Abstract

Infection is the main complication of external ventricular drainage (EVD). This retrospective study assessed the relationships between EVD duration, antibiotics and cerebrospinal fluid (CSF) infection. From January 1990 to December 1991, 53 neurosurgical patients, aged 7–76 years, a simplified acute physiological score (SAPS) of 1–20 and having a total of 64 EVD, were included in this study. CSF withdrawn from the drain was collected daily for bacteriological, biochemical and cytological analysis, until the EVD removal. CSF colonization was defined by a positive direct examination or a positive culture of CSF, in the absence of biochemical and cytological abnormalities.
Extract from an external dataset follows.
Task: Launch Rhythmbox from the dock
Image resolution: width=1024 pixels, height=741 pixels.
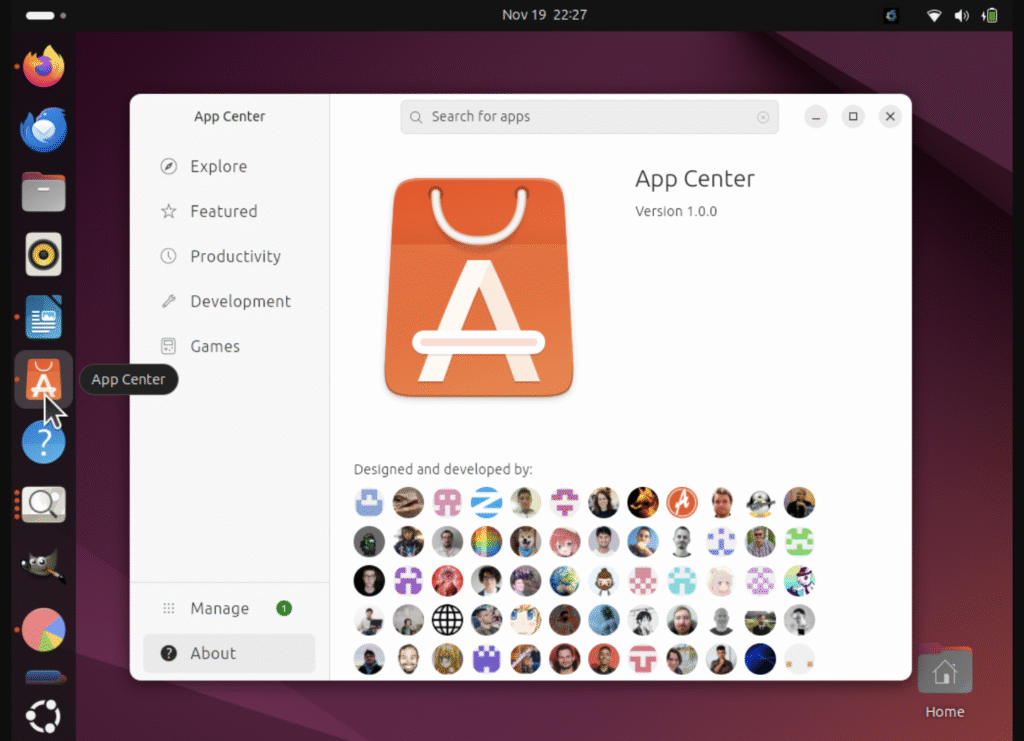Action: tap(44, 254)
CSF drain infection was defined by a low glucose concentration or leucocytosis without blood contamination. However the results of bacteriological analysis were modified by the antibiotics. The group of non infected patients and the group of those with an infected or a colonized drain were comparable with regard to underlying neurosurgical diseases, age, SAPS, Glasgow coma scale and delay between hospital admission and day of drain insertion and antibiotic administration. The EVD duration was significantly longer in infected EVD and colonized EVD. Staphylococci were the most frequently recognized bacteria and coagulase-negative staphylococci predominated in CSF of colonized EVD. In five patients, antibiotics were unable to cure a meningitis. Their leucocyte count was increased. The glucose concentration was low, but the culture, remained negative. It is concluded that duration and rate of EVD influence more the incidence of infections than the systemic administration of antibiotics.